Yesterday, it was Naxxar‘s turn to bask in the glory of Abela’s presence.
Sporting his trademark, offbrand American Psycho grin, Abela informed us that “in other European countries, they are currently receiving high electricity bills and taxes, and in Malta we are receiving cheques.” He was referring to a measure announced in this year’s annual Budget propaganda exercise – the distribution of additional COLA (cost of living adjustment) cheques of between €100 and €1,500 per household.
As explained in the Times of Malta report quoted above, the grant varies according to household income and the size of the family. The allowance will cost the government €45.5 million, according to financial estimates for the Social Policy Ministry.
These COLA cheques are over and above yet another impending cheque that will be sent in the next few weeks – the infamous tax refund cheques, the very same ones which Abela and finance minister Clyde Caruana conveniently decided to send a week before last year’s general elections.
In summary, Abela’s government is so short on policy ideas and initiatives that they are falling back on the one strategy that is familiar to the Labour Party more than any other – handouts. Those cheques are paid for with your taxpayer money. The extra cash we will be receiving from the government is not from the government. It was not pulled out of thin air.
It was pulled straight out of public finances which are, in any case, meant to be used to ensure roads don’t look like cheese graters, hospitals can keep saving lives, and power stations can keep the lights on. In all of those three key areas of public infrastructure – transport infrastructure, healthcare and energy – we’ve witnessed some of the biggest corruption scandals this country has ever seen.
Conscious of his dwindling popularity and growing unrest within his own party’s ranks, Abela is desperate to massage his bruised ego and find some sort of way to appeal to voters or otherwise be forever remembered as the prime minister who lost the Labour Party’s previously unassailable electoral majority. The dustbin of history.
Of course, Abela’s sunny, ‘we’re all rolling in dough’ speech in Naxxar does not make any reference to the fact that a cursory look at this morning’s headlines alone is enough to make you shiver.

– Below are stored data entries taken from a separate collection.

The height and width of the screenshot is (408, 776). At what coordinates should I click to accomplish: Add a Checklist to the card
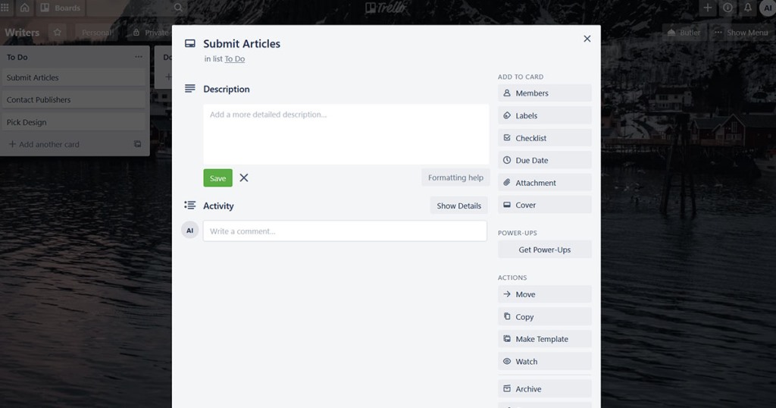[x=544, y=138]
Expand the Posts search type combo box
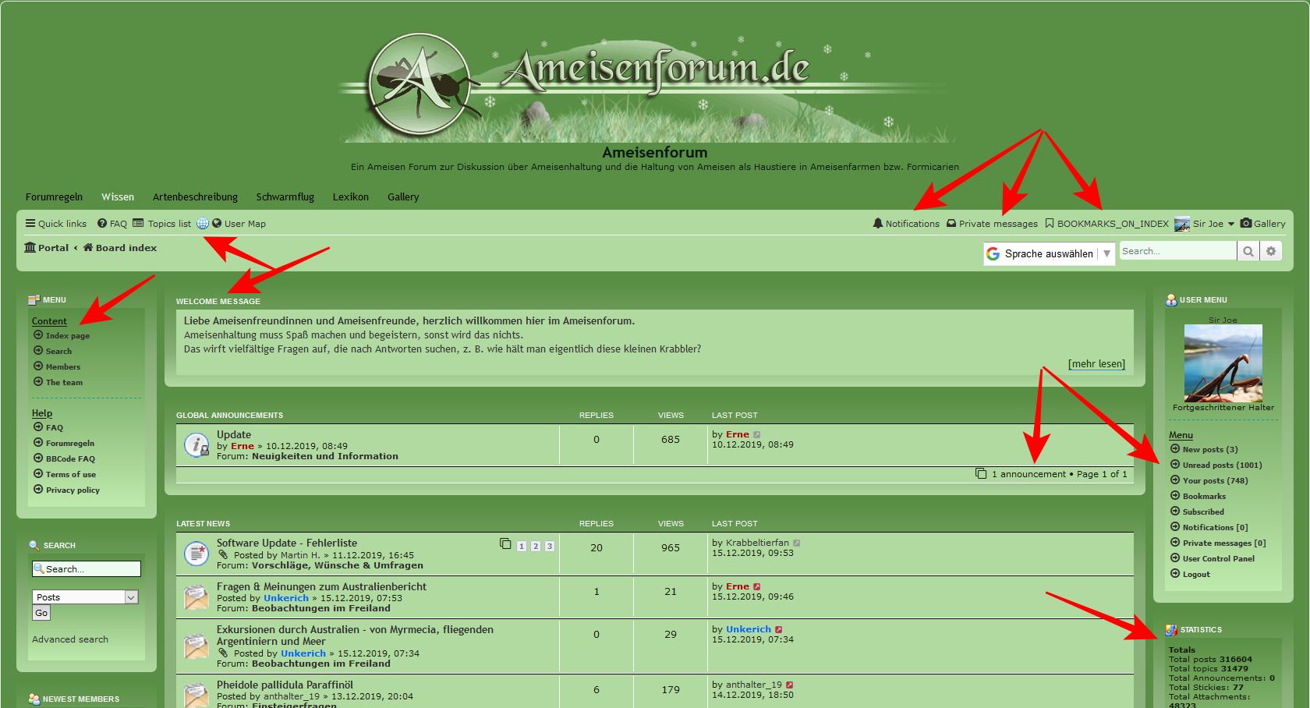The width and height of the screenshot is (1310, 708). pyautogui.click(x=131, y=597)
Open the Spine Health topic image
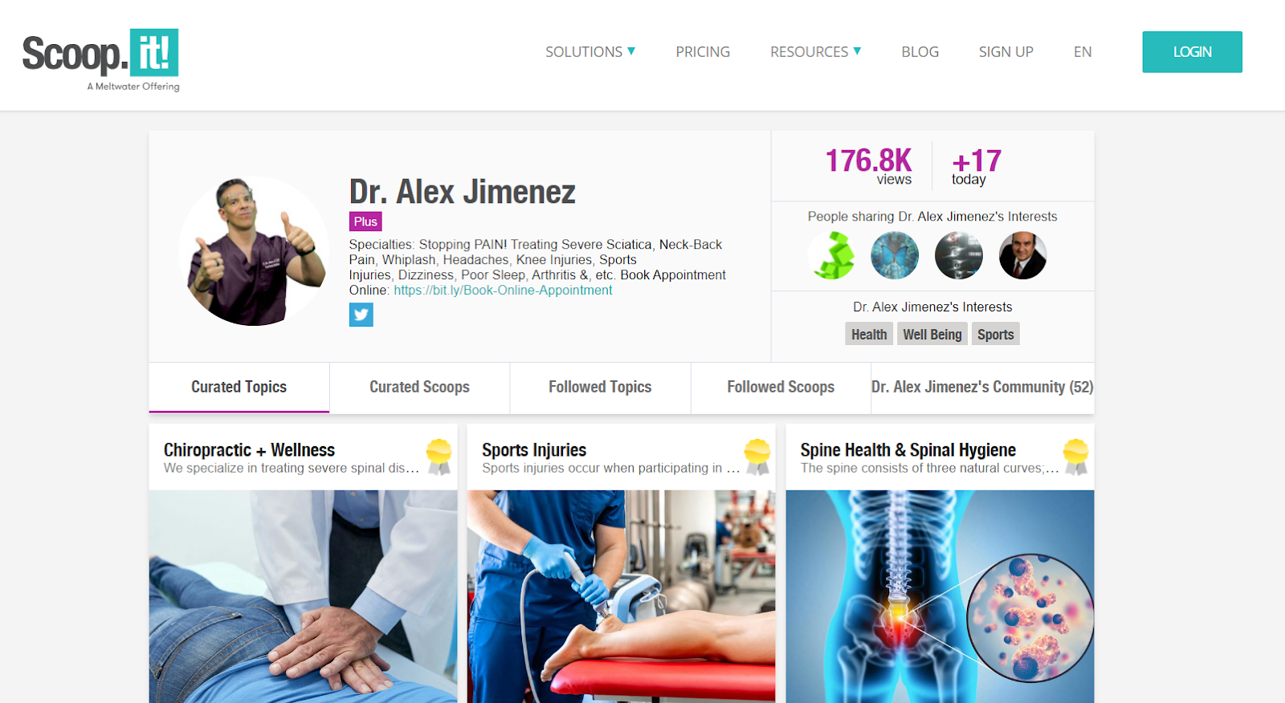Image resolution: width=1285 pixels, height=703 pixels. click(x=940, y=596)
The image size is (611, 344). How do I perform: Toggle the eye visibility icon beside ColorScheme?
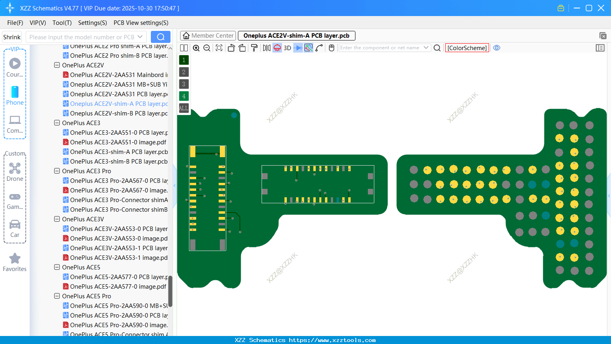(x=497, y=48)
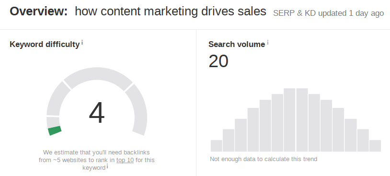
Task: Click the small gray segment above the green one
Action: click(53, 122)
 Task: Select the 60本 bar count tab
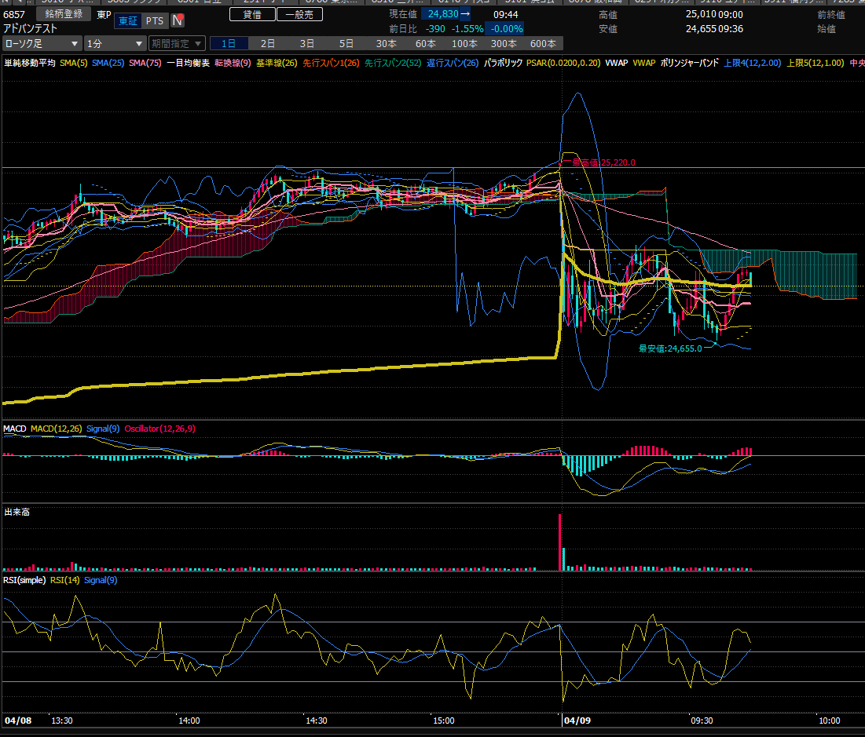click(425, 44)
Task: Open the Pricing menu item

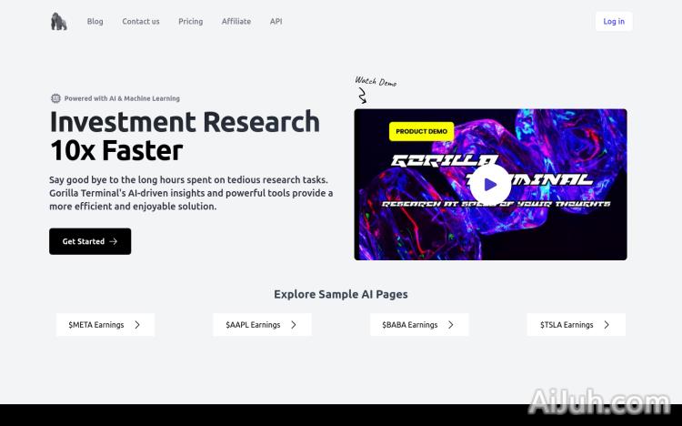Action: [191, 22]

Bernice Cilia’s family, speaking up publicly for the first time close to the first anniversary of her brutal murder at the hands of her estranged partner Roderick Cassar, expressed their disappointment at the fact that they are yet to receive as much as an apology from the state for the authorities’ failure to adequately protect Bernice from the clear danger she was in before she was murdered.

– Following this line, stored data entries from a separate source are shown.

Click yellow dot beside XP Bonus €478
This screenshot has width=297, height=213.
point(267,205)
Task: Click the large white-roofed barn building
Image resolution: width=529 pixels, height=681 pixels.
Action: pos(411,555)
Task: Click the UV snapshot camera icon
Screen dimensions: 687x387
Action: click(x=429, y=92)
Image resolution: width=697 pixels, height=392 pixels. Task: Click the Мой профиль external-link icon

The office of the European Public Prosecutor, effectively took over an investigation that was being carried out by the Permanent Commission Against Corruption following a Times of Malta report which exposed corrupt practices in the thrice-inaugurated Marsa flyover project. That same office, in conjunction with OLAF, another branch of the European Union’s anti-fraud enforcement, is also currently involved in a joint investigation about a €15 million fraud involving EU funds that was perpetrated through several legal entities based in Malta.
In a display of the finest public relations acrobatics, the Superintendence of Cultural Heritage has now decided to invoke specific laws that should allow it to revoke a shameful permit that was awarded to a development which was set to be built just metres away from the prehistoric temples in Ġgantija.
Those are just four separate news items that were published within the past few days. I cherry-picked those articles specifically because of the implications behind them, the systemic failures which, by design, enable such gross wrongs to be committed with impunity.
It will take much more than Abela’s sordid PR stunts and a few mail-in cheques to address these failures. It will take a deluge of the kind of public anger that makes a government collapse to flush out all the stains that the Labour Party has left on the country’s fabric.